FAIRFIELD — Professional, amateur, and student photographers from Connecticut, New York, and Massachusetts submit photos to the Fairfield Museum IMAGES photography contest each year.

Last year, Shelton native David Pisciotta won the student prize for Best in Show for his photo “Zion Sky.” This year, he did it again with his photo “Sunset in Mammoth Springs.”

While Pisciotta, 20, does not study photography at Housatonic Community College, where he attends school, he pursues his photographic ambitions on long road trips and under the tutelage of two area photographers, including Fairfield-based wedding photographer Nick Benson.

A 2015 graduate of Notre Dame High school in West Haven, Pisciotta goes by his mother’s last name Cadavid in his photographic work. Pisciotta primarily photographs landscapes, oftentimes from locations deep in the backcountry.

Pisciotta sat down to talk about how his interest in photography developed, when to know you’ve snapped a good shot, and why you’re only as good as your last photo. You can see Pisciotta’s award-winning photo, including his honorable mention photos, at the Fairfield Museum, along with other 47 IMAGES selections, until April 15 when the exhibit closes.

Q: How did you become interested in photography?

A: I really liked cars as a kid and would take pictures of cars at car shows around Connecticut.

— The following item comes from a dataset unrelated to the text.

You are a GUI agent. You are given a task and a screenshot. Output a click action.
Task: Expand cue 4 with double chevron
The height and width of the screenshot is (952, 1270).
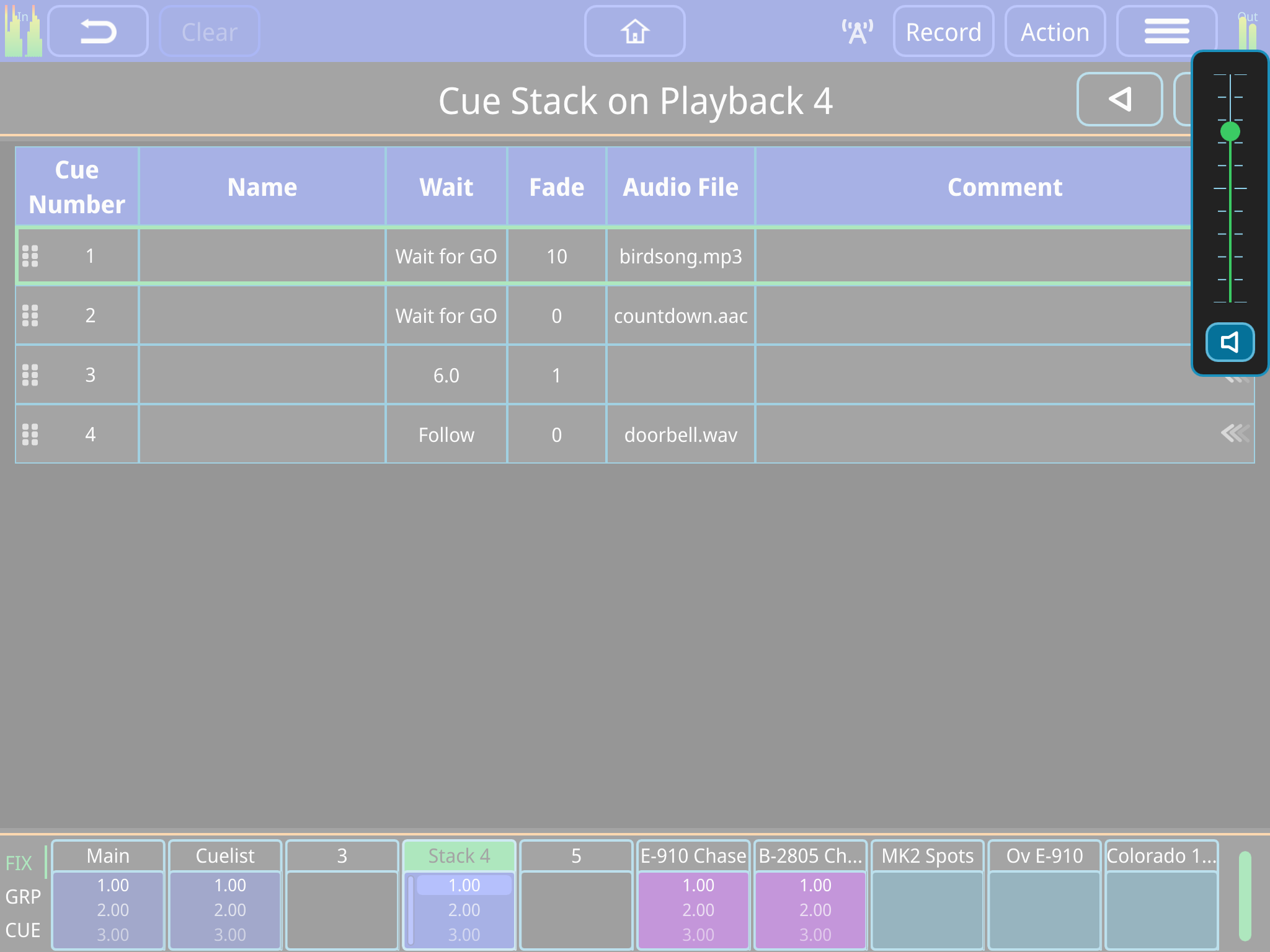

I never really took it seriously until I took a road trip with my family nine years ago. Usually we’d take a big road trip every summer. Every year we ended up somewhere different, Idaho or something —We’re weird.

I had my sister’s camera. She had this Canon Rebel from Walmart. I used it and she wasn’t happy about it, said not to use it. For some reason it clicked and I couldn’t stop doing it.

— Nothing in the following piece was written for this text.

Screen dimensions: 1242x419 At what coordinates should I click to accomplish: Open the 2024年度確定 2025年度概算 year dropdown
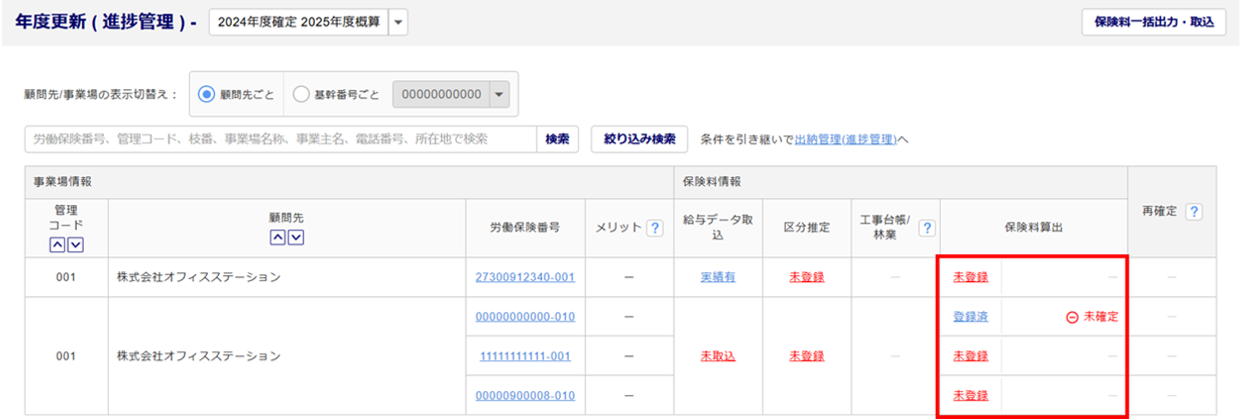pos(398,23)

Q: How do your IMAGES photos this year compare to the ones you submitted last year?

A: Last year I had really good photos and after that I thought there’s no way I’m going to have photos as good as this ever again in my life.

On my trip last summer I said I need to outdo myself somehow. I wasn’t expecting to do it, but in the back of my head, I always told myself that I don’t want my last best photo to be my last best photo. For some reason everything clicked and came together.

Q: Do you automatically know you’ve got a good shot when you take a photo?

A: Sometimes I do but usually I go through a process where I think yeah, this is going to be awesome, like the Milky Way photo. That one I thought was going to be cool from the beginning. But sometimes, months later, I’ll start to edit again just to see if there’s any hidden gems in there and that’s when I found the photo that won this year. I overlooked it twice.

Q: Who are your photography mentors?

A: One person, Ty Morin I met through Instagram. I saw his pictures on Instagram and thought they were cool and saw he was from Connecticut, (outside Hartford). At the time I didn’t know many people from Connecticut who took pictures and did video and I really liked his work and thought his projects were cool. I emailed him saying his stuff was cool and that I’d like to work with if he ever needed help. He emailed back saying he needed someone to help and would pay me. I’ve been working with him ever since.

He introduced me to Nick Benson, a wedding photographer in Fairfield, who I do work for as well.

Q: What are your career dreams?

A: I want to be doing something really crazy, like being out in the woods for an extended period of time like National Geographic photographers. It’s just miserable, but I’d probably love it because my favorite thing so far has been truly being out of my comfort zone taking pictures. For example, I did a photo project with the Navy Seal cadets. It was a training mission where they sailed from Long Island to Maine. Doing something where there’s a lot of danger involved, I think that would be cool.

I’m trying to focus on taking pictures in places you really have to work to get to. Like the Milky Way picture, that one I had to hike into the backcountry of the Grand Tetons to get to. No one else could have that picture. It was really exclusive to just me. It’s not like you could just pull off the highway.

There’s this one place called the San Juan Mountains in Colorado that is a small mountain range totally unique to the entire area. It’s really cool. That’s my next plan, to go there, spend a few days hiking the mountains and taking pictures.

Q: What advice do you have for people interested in photography?

A: I think people are looking too much on Instagram and copying people too much. I would tell them don’t do that and just take a camera and experiment. Don’t use ‘art’ as an excuse, too...I think people often use art as an excuse for not the best work. Keep in mind that there’s still an objectiveness to it and you still have to check all the boxes before you can get truly creative and break the rules.